**Document section:**
The Reptilians knew there was at least one Mammalian elite amongst the Benghazi Four and they wanted to send a message to dwindling elite population. THERE'S NO OTHER POSSIBLE EXPLANATION!

President Obama and Hillary Reptilian Clinton were in on the whole thing, they're just playing dumb in order to divert attention from the larger reptilian conspiracy. And don't think this will hurt their stance in politics, remember the hidden electoral college is made up of young, hip, reptilian college students.

Tuesday, May 14, 2013

Angelina Jolie: Reptilian?

Angelina Jolie has recently made headlines with her double mastectomy. Sure she may have a legitimate health concern-but there's no conclusive evidence that reptilians aren't susceptible to cancer. PLUS her partner, Brad Pitt, is a noted Reptilian (as noted in the reptilian ensemble film, Ocean's Thirteen).

With this double mastectomy we may soon know if Angie is in fact a reptilian. How so, you ask. Well, the answer is quite simple. A double mastectomy will leave Jolie noticeably flat chested, so what happens when she shows up in her latest film full chested? Reptilian limb regrowth! It's the only possible solution.

For now no evidence has come forward to prove her reptilian origins one way or the other, but if we keep our eyes to her breasts we may know the truth soon enough!

(Stored records)
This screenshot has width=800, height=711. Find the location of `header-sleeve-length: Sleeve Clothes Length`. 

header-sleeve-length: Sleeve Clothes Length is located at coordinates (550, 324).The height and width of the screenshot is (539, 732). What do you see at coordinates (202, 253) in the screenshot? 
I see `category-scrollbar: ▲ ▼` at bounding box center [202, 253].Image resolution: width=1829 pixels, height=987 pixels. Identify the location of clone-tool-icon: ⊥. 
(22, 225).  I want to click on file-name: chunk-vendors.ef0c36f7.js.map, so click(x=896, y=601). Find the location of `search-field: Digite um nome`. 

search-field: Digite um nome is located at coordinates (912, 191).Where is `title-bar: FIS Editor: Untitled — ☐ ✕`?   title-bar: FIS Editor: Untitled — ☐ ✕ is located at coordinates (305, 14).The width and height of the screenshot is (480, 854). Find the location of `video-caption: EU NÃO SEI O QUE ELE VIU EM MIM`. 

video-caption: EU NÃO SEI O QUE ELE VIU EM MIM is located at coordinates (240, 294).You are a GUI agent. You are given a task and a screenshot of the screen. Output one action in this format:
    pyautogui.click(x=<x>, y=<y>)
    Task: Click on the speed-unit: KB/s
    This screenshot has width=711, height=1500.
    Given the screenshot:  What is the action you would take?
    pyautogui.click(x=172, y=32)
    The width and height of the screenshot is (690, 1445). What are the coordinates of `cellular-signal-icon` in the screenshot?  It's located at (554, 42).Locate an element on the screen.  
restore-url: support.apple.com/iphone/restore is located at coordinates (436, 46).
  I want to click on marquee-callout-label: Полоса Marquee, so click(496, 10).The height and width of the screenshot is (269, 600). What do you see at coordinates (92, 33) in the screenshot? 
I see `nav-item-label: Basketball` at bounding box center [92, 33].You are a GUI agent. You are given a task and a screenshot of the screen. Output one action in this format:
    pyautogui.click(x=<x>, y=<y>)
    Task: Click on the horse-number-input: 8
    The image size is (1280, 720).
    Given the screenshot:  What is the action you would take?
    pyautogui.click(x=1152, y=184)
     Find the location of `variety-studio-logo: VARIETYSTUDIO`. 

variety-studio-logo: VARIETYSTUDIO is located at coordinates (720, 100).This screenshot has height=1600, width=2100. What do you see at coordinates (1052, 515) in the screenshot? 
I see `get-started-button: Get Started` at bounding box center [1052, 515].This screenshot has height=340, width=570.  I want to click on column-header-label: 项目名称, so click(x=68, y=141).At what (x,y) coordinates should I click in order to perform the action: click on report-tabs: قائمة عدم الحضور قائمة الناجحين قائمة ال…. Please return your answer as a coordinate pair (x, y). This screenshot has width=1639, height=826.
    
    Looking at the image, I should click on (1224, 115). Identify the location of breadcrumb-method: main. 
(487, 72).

**Task list:**
1. Name every person mentioned by name in the text on reptilians.
2. Echo the text on reptilians word for word, starting with "With this double" and going on through "truth soon enough!".
This material stands apart from the text on reptilians.

**Task-by-task outputs:**
1. President Obama, Hillary Reptilian Clinton, Angelina Jolie, Brad Pitt

2.
With this double mastectomy we may soon know if Angie is in fact a reptilian. How so, you ask. Well, the answer is quite simple. A double mastectomy will leave Jolie noticeably flat chested, so what happens when she shows up in her latest film full chested? Reptilian limb regrowth! It's the only possible solution.

For now no evidence has come forward to prove her reptilian origins one way or the other, but if we keep our eyes to her breasts we may know the truth soon enough!